Could she by any means prevent the robbery? The man in the coffin was certainly a prisoner until some one released him, for the steel chain was much too strong for one man’s strength to break. But he would have confederates, several perhaps, and how could she, a girl, hope to outwit them?

If she ran all the way to the Settlement, the robbery might take place before she could get back. She might even be intercepted, and prevented from giving an alarm.

Then she remembered the telegraph, and darting into her office, the door of which was open, she struck a light, and prepared to wire to Bratley, or if necessary to Lytton for help.

To her dismay, however, she could not get into communication anywhere; the wires had been cut.

Strangely enough, this new phase of disaster, instead of overwhelming her, braced her nerves, and made her determined to succeed in summoning help to save the railway company from robbery.

She thought of the inspection trip which she had made with the inspector, and of his explanation of how a message could be sent if the wire were cut. But when she had found where the wire had been cut, how was she, a girl, to climb a twenty-foot telegraph-pole in the dark and carry with her the long end of the wire? Then suddenly she remembered that there was a testing pole about a mile away; that is, a pole with iron spikes sticking out at intervals, up which an active person might climb. The inspector had explained to her that at each station the wire was carried down into the ground, and that the current, after passing along it, made its way through the earth to the point from which it started. It occurred to her therefore that if she could climb the testing pole she might be able to complete the circuit by cutting the wire there and then tapping one of the ends against the lightning conductor, with which most of the poles in that ironstone region had been fitted, a long metal rod running down into the earth. If she could do this, she felt sure she would be able to send a message. At any rate she could try.

A mile away, and the ground so rough it would take her at least twenty minutes to get there, and even then she would have to cut the wire. But there was a wire-cutter in the drawer of the instrument table, and seizing it she dashed out to the warm darkness of the September gloom, and, taking a path leading away from the railway track, ran at top speed until she was pretty well exhausted.

Then she dropped on the ground for a twofold purpose⁠—⁠first to get a complete rest, and secondly to hear if she were being followed.
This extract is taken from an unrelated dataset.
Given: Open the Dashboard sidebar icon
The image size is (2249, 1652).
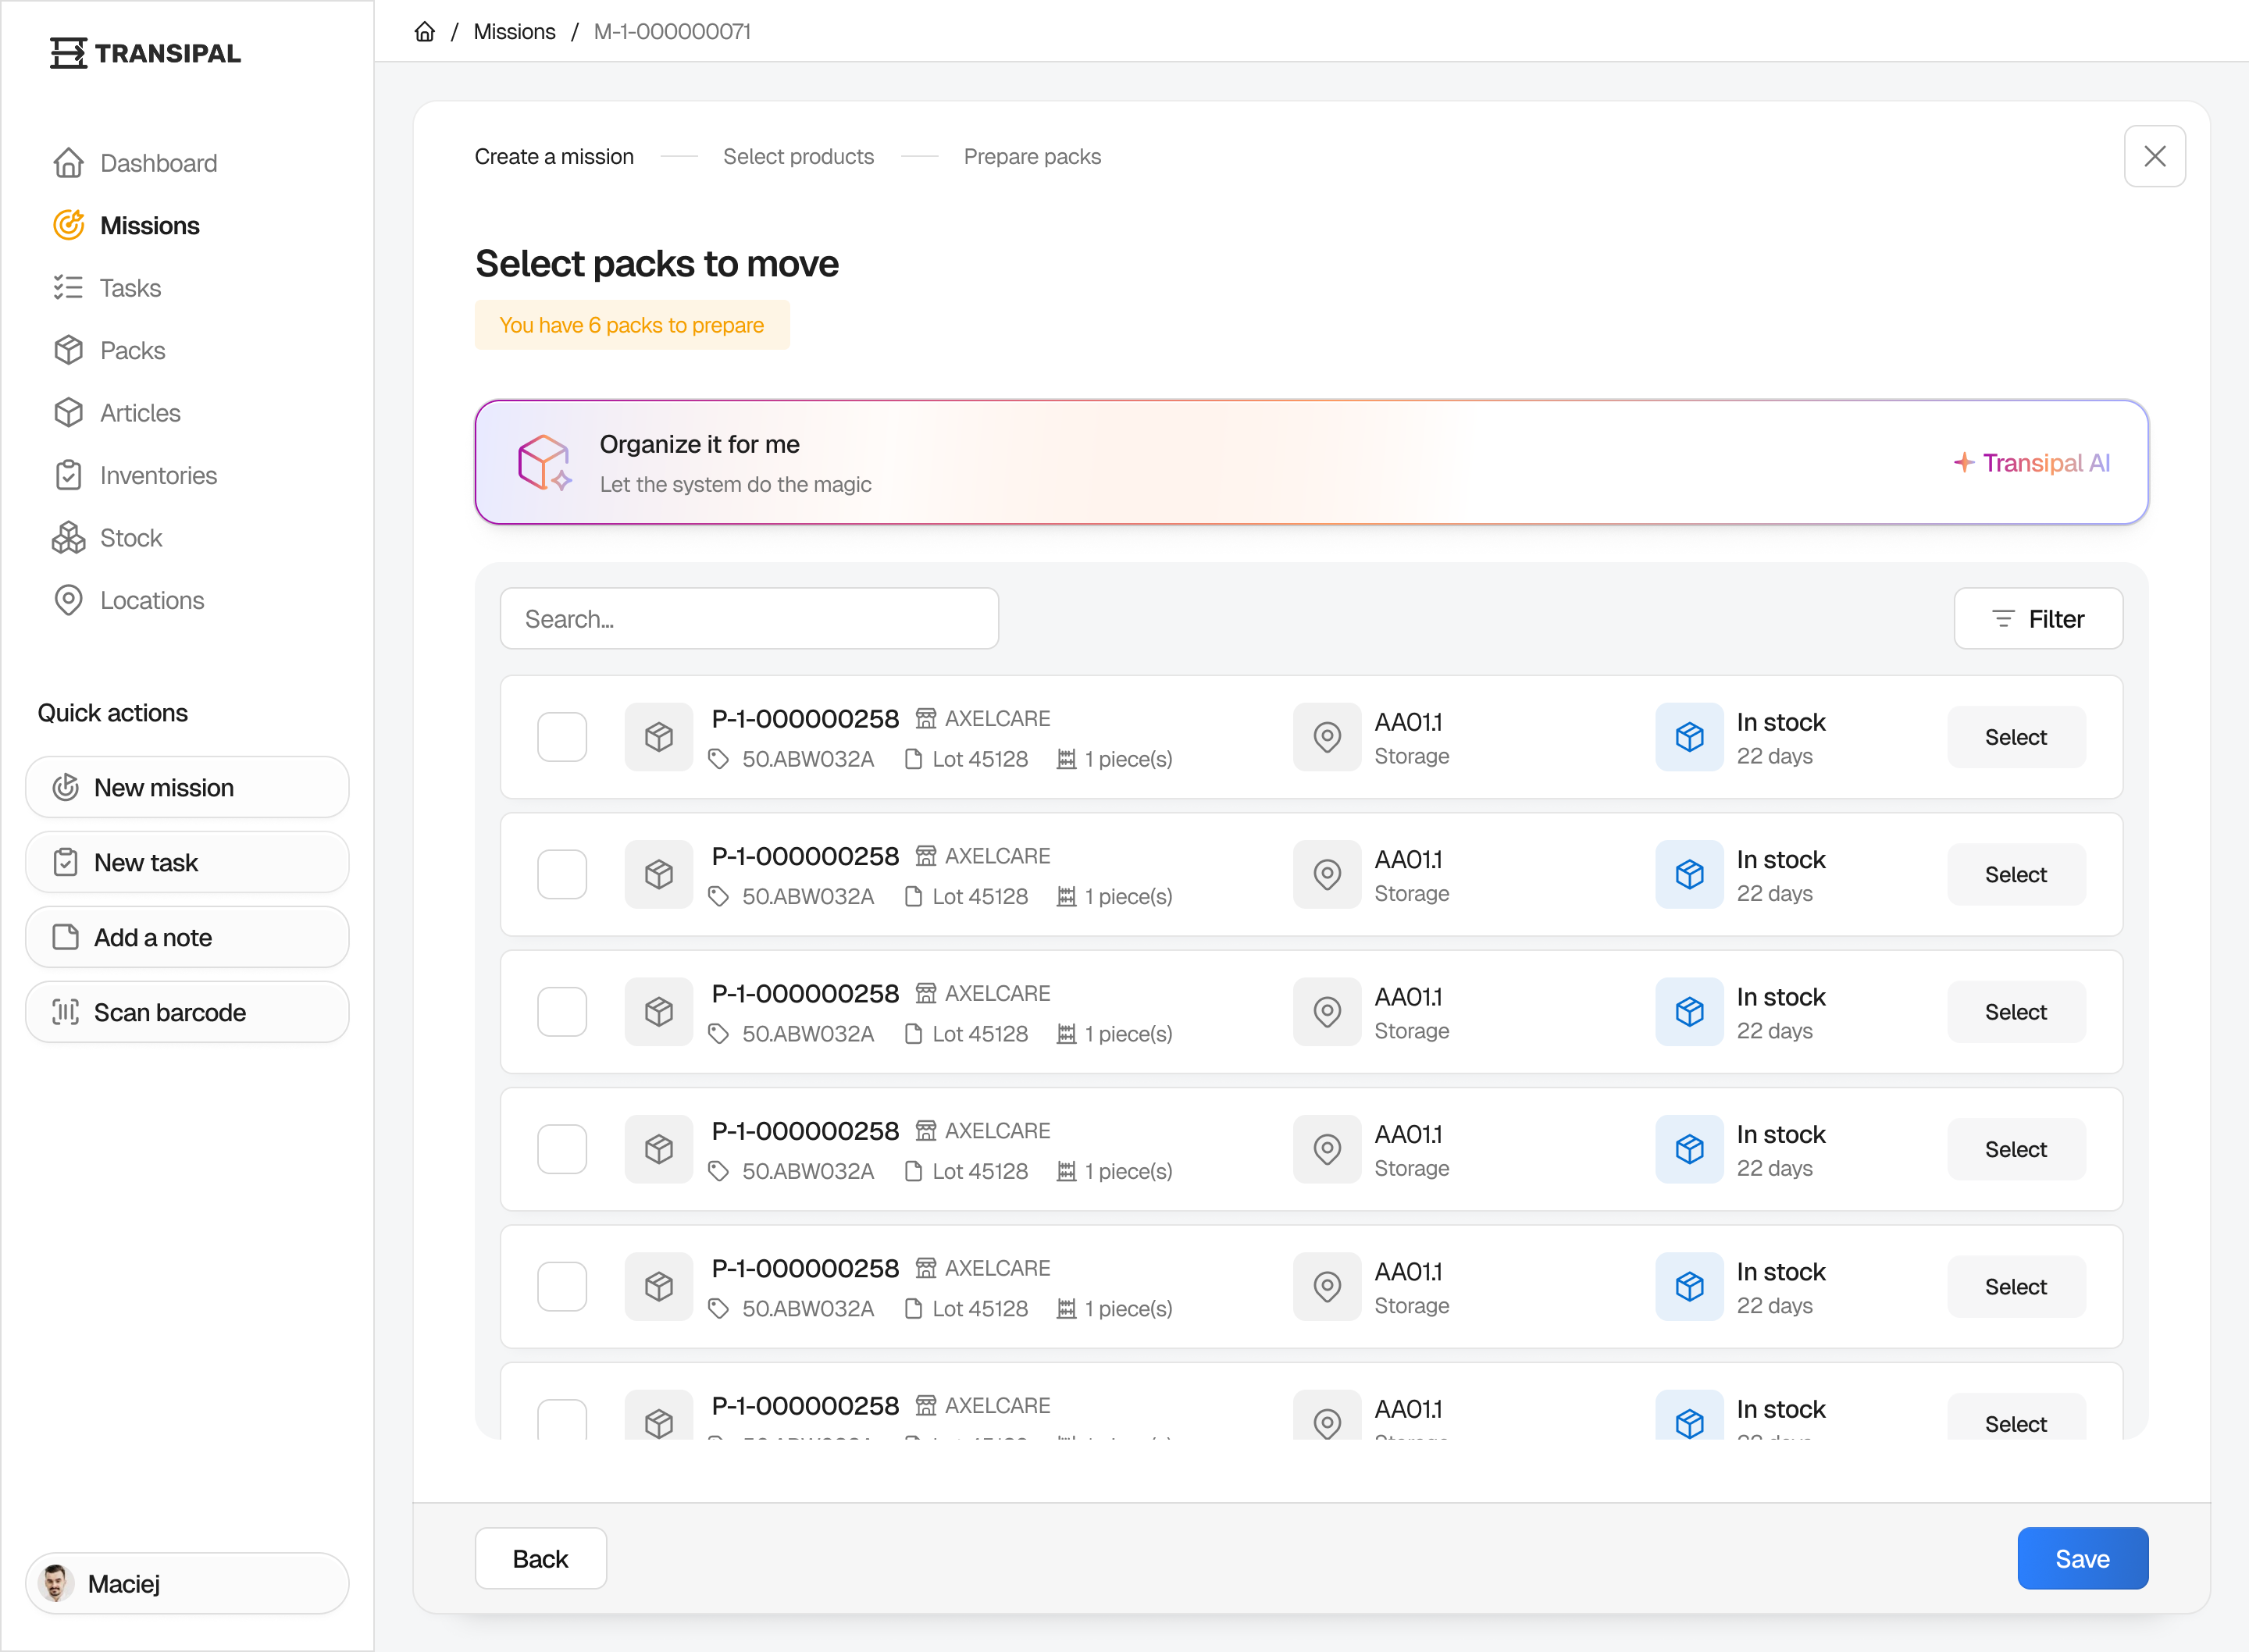Looking at the screenshot, I should click(68, 163).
But there was no sound that reached her ears, saving her own panting breath, and after a brief rest she was up and away again, heading straight for the railway now, and getting over the ground faster than at first, because the going was smoother.

Having arrived at the testing pole, she had to drop on the ground again and have another rest, for she was much too tremulous and exhausted to attempt the climb until she had recovered her breath a little.